Exercise details
Please reproduce every one of the following rows verbatim, with nothing changed.

Raw records
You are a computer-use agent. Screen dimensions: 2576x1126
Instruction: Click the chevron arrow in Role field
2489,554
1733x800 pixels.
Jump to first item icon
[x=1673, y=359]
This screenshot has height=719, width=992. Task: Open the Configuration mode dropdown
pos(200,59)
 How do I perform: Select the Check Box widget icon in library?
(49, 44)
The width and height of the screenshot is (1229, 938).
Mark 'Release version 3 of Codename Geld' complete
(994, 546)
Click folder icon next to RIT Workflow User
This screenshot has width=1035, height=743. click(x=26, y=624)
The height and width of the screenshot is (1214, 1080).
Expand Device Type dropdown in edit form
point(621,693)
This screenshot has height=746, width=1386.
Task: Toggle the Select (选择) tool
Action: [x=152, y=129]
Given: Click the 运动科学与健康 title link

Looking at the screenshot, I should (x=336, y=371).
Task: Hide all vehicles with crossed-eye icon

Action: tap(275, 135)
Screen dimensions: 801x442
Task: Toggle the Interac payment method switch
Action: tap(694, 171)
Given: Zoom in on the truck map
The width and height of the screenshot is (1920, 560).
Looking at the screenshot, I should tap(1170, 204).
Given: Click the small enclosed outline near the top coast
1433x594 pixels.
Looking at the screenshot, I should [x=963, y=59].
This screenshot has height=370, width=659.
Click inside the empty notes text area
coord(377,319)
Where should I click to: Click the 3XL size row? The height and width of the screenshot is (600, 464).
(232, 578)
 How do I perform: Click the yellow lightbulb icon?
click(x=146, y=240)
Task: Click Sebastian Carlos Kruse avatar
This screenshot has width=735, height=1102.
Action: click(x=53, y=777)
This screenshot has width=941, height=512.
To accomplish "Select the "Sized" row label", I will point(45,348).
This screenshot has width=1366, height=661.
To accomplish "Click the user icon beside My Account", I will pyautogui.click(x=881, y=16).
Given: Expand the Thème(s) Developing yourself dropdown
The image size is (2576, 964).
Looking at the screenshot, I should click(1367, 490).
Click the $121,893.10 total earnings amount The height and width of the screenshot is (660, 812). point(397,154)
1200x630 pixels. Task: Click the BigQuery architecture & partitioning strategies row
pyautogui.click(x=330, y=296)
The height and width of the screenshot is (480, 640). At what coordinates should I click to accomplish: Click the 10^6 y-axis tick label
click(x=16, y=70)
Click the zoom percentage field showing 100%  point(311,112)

Written solution
You are a computer-use agent. Screen dimensions: 2576x1126
Instruction: Click the chevron arrow in Role field
2489,554
1733x800 pixels.
Jump to first item icon
[x=1673, y=359]
This screenshot has height=719, width=992. Task: Open the Configuration mode dropdown
pos(200,59)
 How do I perform: Select the Check Box widget icon in library?
(49, 44)
The width and height of the screenshot is (1229, 938).
Mark 'Release version 3 of Codename Geld' complete
(994, 546)
Click folder icon next to RIT Workflow User
This screenshot has width=1035, height=743. click(x=26, y=624)
The height and width of the screenshot is (1214, 1080).
Expand Device Type dropdown in edit form
point(621,693)
This screenshot has height=746, width=1386.
Task: Toggle the Select (选择) tool
Action: [x=152, y=129]
Given: Click the 运动科学与健康 title link

Looking at the screenshot, I should (x=336, y=371).
Task: Hide all vehicles with crossed-eye icon

Action: tap(275, 135)
Screen dimensions: 801x442
Task: Toggle the Interac payment method switch
Action: tap(694, 171)
Given: Zoom in on the truck map
The width and height of the screenshot is (1920, 560).
Looking at the screenshot, I should tap(1170, 204).
Given: Click the small enclosed outline near the top coast
1433x594 pixels.
Looking at the screenshot, I should [x=963, y=59].
This screenshot has height=370, width=659.
Click inside the empty notes text area
coord(377,319)
Where should I click to: Click the 3XL size row? The height and width of the screenshot is (600, 464).
(232, 578)
 How do I perform: Click the yellow lightbulb icon?
click(x=146, y=240)
Task: Click Sebastian Carlos Kruse avatar
This screenshot has width=735, height=1102.
Action: click(x=53, y=777)
This screenshot has width=941, height=512.
To accomplish "Select the "Sized" row label", I will point(45,348).
This screenshot has width=1366, height=661.
To accomplish "Click the user icon beside My Account", I will pyautogui.click(x=881, y=16).
Given: Expand the Thème(s) Developing yourself dropdown
The image size is (2576, 964).
Looking at the screenshot, I should click(1367, 490).
Click the $121,893.10 total earnings amount The height and width of the screenshot is (660, 812). point(397,154)
1200x630 pixels. Task: Click the BigQuery architecture & partitioning strategies row
pyautogui.click(x=330, y=296)
The height and width of the screenshot is (480, 640). At what coordinates should I click to accomplish: Click the 10^6 y-axis tick label
click(x=16, y=70)
Click the zoom percentage field showing 100%  point(311,112)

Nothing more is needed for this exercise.